Si osserva che la decisione in commento interviene all’interno di un contenzioso articolato, sviluppatosi in più gradi di giudizio, nel quale la Suprema Corte aveva già avuto modo di pronunciarsi con la sentenza n. 35969/2023, imponendo alla Corte territoriale un riesame della fattispecie alla luce della necessità di considerare anche il periodo di convivenza prematrimoniale. In tal modo si rafforza l’orientamento secondo cui la valutazione del contributo fornito alla vita familiare non può essere rigidamente ancorata al solo arco temporale dell’unione civilmente registrata, ma deve estendersi all’intera durata effettiva del rapporto affettivo e solidale.

Appare evidente come la Corte intenda valorizzare, in un’ottica ispirata ai principi di solidarietà e di autoresponsabilità, la reale incidenza delle scelte condivise all’interno della relazione, superando la rigida cesura tra periodo di convivenza e periodo di unione formalizzata.

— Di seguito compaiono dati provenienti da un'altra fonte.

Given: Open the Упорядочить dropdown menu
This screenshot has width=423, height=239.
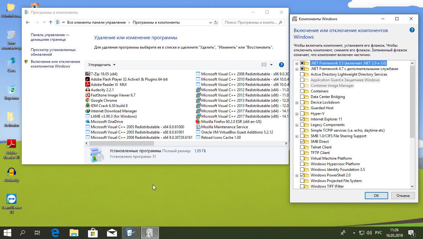Looking at the screenshot, I should tap(102, 65).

Tale approccio trova fondamento nell’art. 2 Cost., nella parte in cui tutela le formazioni sociali ove si svolge la personalità dell’individuo, e si riflette nella necessità di accertare, ai fini del riconoscimento dell’assegno, se lo squilibrio economico tra le parti sia effettivamente riconducibile a scelte comuni di vita familiare e non sia invece frutto di mere contingenze reddituali o lavorative.

La distinzione tra funzione assistenziale e funzione compensativa dell’assegno viene ripresa e ulteriormente precisata, in linea con gli approdi ermeneutici delle Sezioni Unite della Cassazione (sent. n. 18287/2018), chiarendo che la prima si giustifica solo laddove il soggetto richiedente non sia in grado, nonostante l’impiego di ogni diligente sforzo, di condurre una vita autonoma e dignitosa; la seconda, invece, trova fondamento in un sacrificio sostanziale delle legittime aspirazioni professionali, determinato dall’assunzione di un ruolo preponderante all’interno del nucleo familiare. Laddove sussista la funzione compensativa, l’assegno non si limita a garantire il soddisfacimento delle esigenze esistenziali, ma si parametrizza all’effettivo contributo fornito alla formazione del patrimonio familiare e personale dell’altro componente della coppia.

L’innovazione più significativa della pronuncia in esame consiste, dunque, nella piena assimilazione della disciplina dell’assegno post-unione civile a quella dell’assegno divorzile, con tutte le implicazioni che ne derivano in termini di onere della prova, criteri valutativi e accertamento giudiziale. Non si tratta, pertanto, di un mero recepimento di principi già noti, bensì di un’estensione sistematica e consapevole del perimetro applicativo delle tutele economiche post-relazionali, che riconosce pari dignità e pari effetti giuridici alla relazione omoaffettiva formalizzata attraverso l’unione civile, in piena aderenza con l’art. 3 Cost. e con il principio di uguaglianza sostanziale.

La pronuncia si innesta in un contesto più ampio di progressiva assimilazione tra matrimonio e unione civile, almeno sotto il profilo degli effetti patrimoniali e solidaristici derivanti dalla cessazione del vincolo, e si pone in linea di continuità con un orientamento ormai consolidato che tende a superare ogni residua asimmetria tra le due figure. Essa rappresenta uno snodo fondamentale per la costruzione di un diritto delle relazioni familiari maggiormente inclusivo, capace di riflettere con coerenza e sensibilità le trasformazioni della società contemporanea, in cui il parametro del tenore di vita pregresso viene definitivamente superato a favore di un criterio fondato sulla partecipazione effettiva alla realizzazione del progetto familiare.

L’ordinanza n. 25495/2025 si segnala per la sua portata evolutiva e chiarificatrice, costituendo un autorevole punto di riferimento per la giurisprudenza futura e un passaggio decisivo verso la piena attuazione dei principi costituzionali di uguaglianza, solidarietà e dignità della persona nell’ambito delle unioni civili, aprendo la strada a un’applicazione sempre più sofisticata, equitativa e personalizzata dell’assegno post-relazione nei rapporti giuridicamente formalizzati ma non matrimoniali.